Gases, especially volcanic ones, often make sampling as fascinating as it is complex. Indeed, they reach high temperatures and consist of compounds of an acidic nature such as hydrochloric acid (HCl), sulfur dioxide (SO2), and hydrogen sulfide (H2S). Such characteristics make not only the conditions of the expeditions hostile thus forcing scientists to operate with extreme speed and efficiency, but also the sampling becomes tricky.
In fact, one of the main problems associated with gas sampling derives from the materials used for sampling. Often the collection tubes do not withstand the acidity and corrosiveness typical of some gases; hence the difficulty of sampling and the appearance of possible chemical interference. Further problems are related to the reaction of some species with each other and the detection of some minor species present in trace amounts.
Limiting such problems is possible thanks to the so-called giggenbach bottles.
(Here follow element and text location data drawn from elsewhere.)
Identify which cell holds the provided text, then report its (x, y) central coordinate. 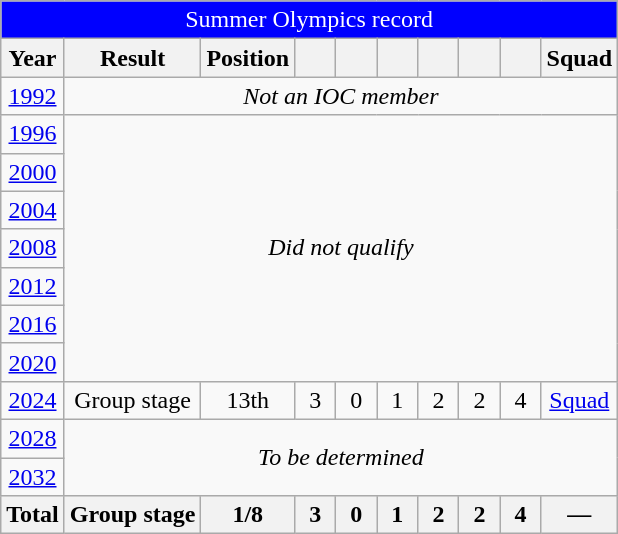
— (579, 515)
2020 (33, 362)
To be determined (340, 457)
1992 (33, 96)
1996 (33, 134)
2012 (33, 286)
Did not qualify (340, 248)
2004 (33, 210)
Result (132, 58)
13th (248, 400)
Position (248, 58)
2000 (33, 172)
Summer Olympics record (310, 20)
Year (33, 58)
2032 (33, 477)
Total (33, 515)
2008 (33, 248)
2016 (33, 324)
2024 (33, 400)
1/8 (248, 515)
Not an IOC member (340, 96)
2028 (33, 438)
Search for the cell housing the specified text and yield its [x, y] center coordinate. 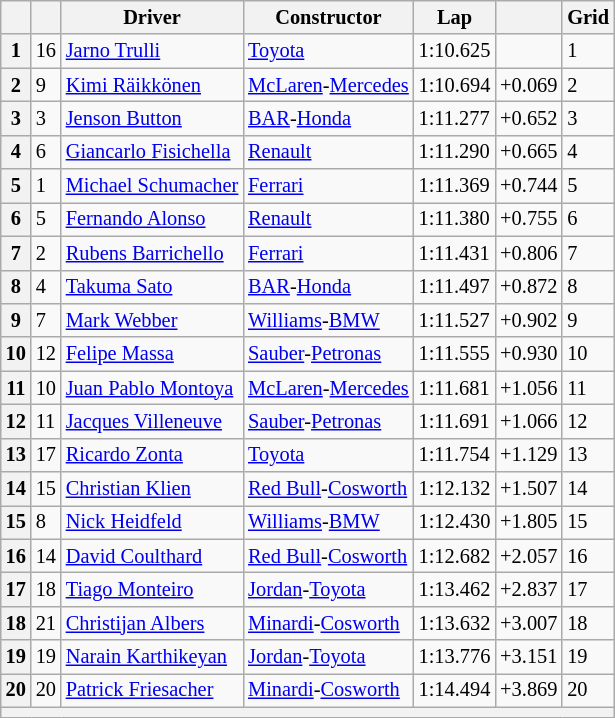
1:14.494 [455, 690]
+0.806 [528, 253]
+0.744 [528, 186]
Patrick Friesacher [152, 690]
1:11.527 [455, 320]
Felipe Massa [152, 354]
Rubens Barrichello [152, 253]
Mark Webber [152, 320]
+2.057 [528, 556]
+0.872 [528, 287]
+0.930 [528, 354]
+2.837 [528, 589]
21 [46, 623]
Driver [152, 17]
Giancarlo Fisichella [152, 152]
1:10.625 [455, 51]
1:12.430 [455, 522]
1:11.290 [455, 152]
+1.066 [528, 421]
Grid [588, 17]
1:11.691 [455, 421]
1:13.462 [455, 589]
Lap [455, 17]
Constructor [328, 17]
+0.069 [528, 85]
+0.902 [528, 320]
1:11.369 [455, 186]
1:11.681 [455, 388]
Narain Karthikeyan [152, 657]
Nick Heidfeld [152, 522]
1:11.497 [455, 287]
+0.755 [528, 219]
David Coulthard [152, 556]
Michael Schumacher [152, 186]
+1.507 [528, 489]
Takuma Sato [152, 287]
Juan Pablo Montoya [152, 388]
Fernando Alonso [152, 219]
+1.805 [528, 522]
1:11.431 [455, 253]
Jenson Button [152, 118]
Jarno Trulli [152, 51]
1:11.380 [455, 219]
1:11.555 [455, 354]
1:13.632 [455, 623]
+1.056 [528, 388]
Christian Klien [152, 489]
+3.869 [528, 690]
Kimi Räikkönen [152, 85]
1:11.277 [455, 118]
1:10.694 [455, 85]
+1.129 [528, 455]
+3.151 [528, 657]
+0.652 [528, 118]
Tiago Monteiro [152, 589]
Christijan Albers [152, 623]
1:13.776 [455, 657]
1:12.132 [455, 489]
+0.665 [528, 152]
Ricardo Zonta [152, 455]
1:12.682 [455, 556]
+3.007 [528, 623]
Jacques Villeneuve [152, 421]
1:11.754 [455, 455]
Extract the [x, y] coordinate from the center of the cell holding the provided text.  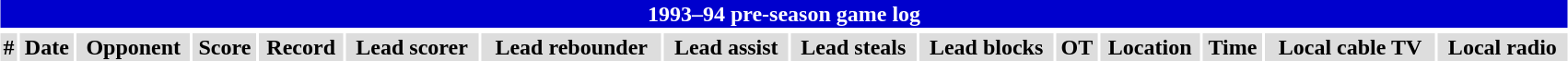
Local radio [1504, 47]
Lead blocks [986, 47]
1993–94 pre-season game log [784, 14]
OT [1077, 47]
Local cable TV [1350, 47]
Time [1233, 47]
Date [46, 47]
Lead steals [853, 47]
Opponent [133, 47]
# [9, 47]
Lead assist [726, 47]
Location [1150, 47]
Score [225, 47]
Record [301, 47]
Lead scorer [413, 47]
Lead rebounder [571, 47]
Capture the cell that displays the provided text and extract its [X, Y] central coordinate. 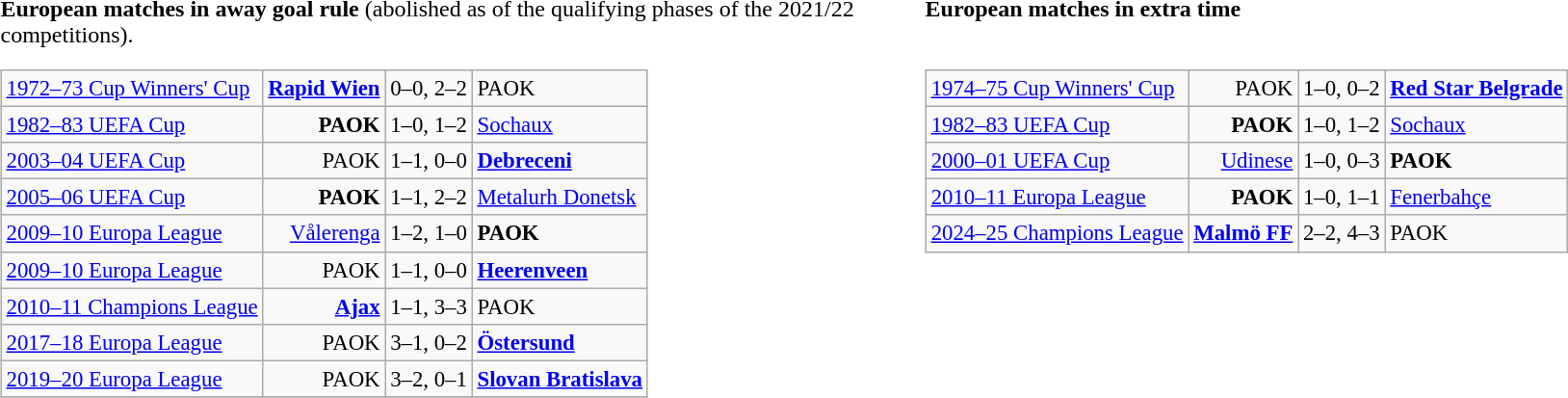
2005–06 UEFA Cup [132, 197]
Östersund [560, 342]
1–1, 2–2 [429, 197]
2019–20 Europa League [132, 379]
Debreceni [560, 161]
3–2, 0–1 [429, 379]
Malmö FF [1243, 233]
Heerenveen [560, 270]
Red Star Belgrade [1477, 89]
1–2, 1–0 [429, 233]
Slovan Bratislava [560, 379]
Fenerbahçe [1477, 197]
1–0, 0–3 [1342, 161]
Metalurh Donetsk [560, 197]
3–1, 0–2 [429, 342]
Rapid Wien [324, 89]
Ajax [324, 306]
1–0, 1–1 [1342, 197]
0–0, 2–2 [429, 89]
1–0, 0–2 [1342, 89]
2017–18 Europa League [132, 342]
2003–04 UEFA Cup [132, 161]
2010–11 Champions League [132, 306]
Udinese [1243, 161]
1972–73 Cup Winners' Cup [132, 89]
Vålerenga [324, 233]
2010–11 Europa League [1058, 197]
2000–01 UEFA Cup [1058, 161]
1974–75 Cup Winners' Cup [1058, 89]
2024–25 Champions League [1058, 233]
1–1, 3–3 [429, 306]
2–2, 4–3 [1342, 233]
A giggenbach is a borosilicate-built glass bottle with a teflon stop valve (politetrafluoroetilene) filled with alkaline solution (e.g., sodium hydroxide, NaOH). It is usually connected to a titanium or silica tube (materials not prone to corrosion) that is inserted into the source of interest. The gases bubble inside the giggenbach thanks to a system of adjustable valves, condense and come into equilibrium with the solution inside the bottle, which will then act as a chemical “trap.”
What has been collected in the giggenbach bottle will provide valuable information. Indeed, the gases are the window through which scientists understand the past and present history of the place they are examining and, consequently, the ways in which the environment and life affect each other. The invention of giggenbach bottles has enabled a huge step forward in the study of volcanic gases and this is due to Werner Friedrich Giggenbach (1937–1997), a German geochemist, geologist and volcanologist who is considered one of the world’s leading scientists in the field of volcanic gases and magmatic and geothermal fluids. He therefore enabled the deciphering of the “secret message in the bottle.”